LISTED RECORDS START

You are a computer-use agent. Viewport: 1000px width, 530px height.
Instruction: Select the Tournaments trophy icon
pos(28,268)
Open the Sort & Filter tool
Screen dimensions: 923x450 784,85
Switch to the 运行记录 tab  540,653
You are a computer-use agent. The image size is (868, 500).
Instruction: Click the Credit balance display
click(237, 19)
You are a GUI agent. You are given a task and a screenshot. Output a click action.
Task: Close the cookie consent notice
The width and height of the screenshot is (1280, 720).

LISTED RECORDS END

WHAT THE TASK ASKS:
Which lines hold the word "screenshot"? Copy each of them from the records.

RESPONSE AREA:
You are a GUI agent. You are given a task and a screenshot. Output a click action.
The width and height of the screenshot is (1280, 720).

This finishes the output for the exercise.